I tried some values of $f(y)$ like for example $f(y)=1$ for which the integral gives $2 \ \sqrt{x} $ whose derivative is defined everywhere but not at $0$.
So how would I differentiate this integral?

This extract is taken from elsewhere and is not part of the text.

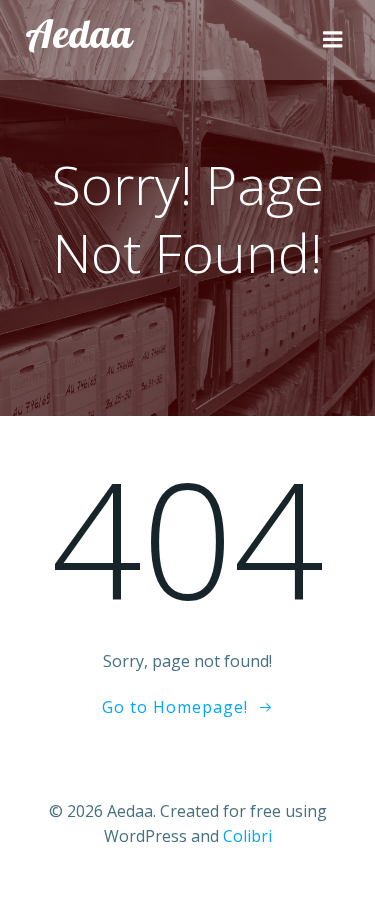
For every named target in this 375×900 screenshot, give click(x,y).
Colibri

I will assume that $f(x)$ is continuously differentiable. Then for $x > 0$,
$$ \int_{0}^{x} \frac{f(y)}{\sqrt{x-y}} \, \mathrm{d}y = \stackrel{(y=xu)}= \int_{0}^{1} \frac{f(xu)\sqrt{x}}{\sqrt{1-u}} \, \mathrm{d}u, $$
and so, differentiating this with respect to $x$ and utilizing the Leibniz's rule gives
\begin{align*} \frac{\mathrm{d}}{\mathrm{d}x} \int_{0}^{x} \frac{f(y)}{\sqrt{x-y}} \, \mathrm{d}y &= \int_{0}^{1} \frac{\partial}{\partial x} \frac{f(xu)\sqrt{x}}{\sqrt{1-u}} \, \mathrm{d}u \tag{$y=xu$} \\ &= \int_{0}^{1} \frac{2uxf'(xu) + f(xu)}{2\sqrt{x}\sqrt{1-u}} \, \mathrm{d}u \\ &= \frac{1}{2x} \int_{0}^{x} \frac{2yf'(y) + f(y)}{\sqrt{x-y}} \, \mathrm{d}y \tag{$y=xu$} \end{align*}
Remark. The formula
$$\frac{1}{\sqrt{\pi}} \frac{\mathrm{d}}{\mathrm{d}x} \int_{0}^{x} \frac{f(y)}{\sqrt{x-y}} \, \mathrm{d}y$$
is the half-derivative of $f(x)$ in fractional calculus.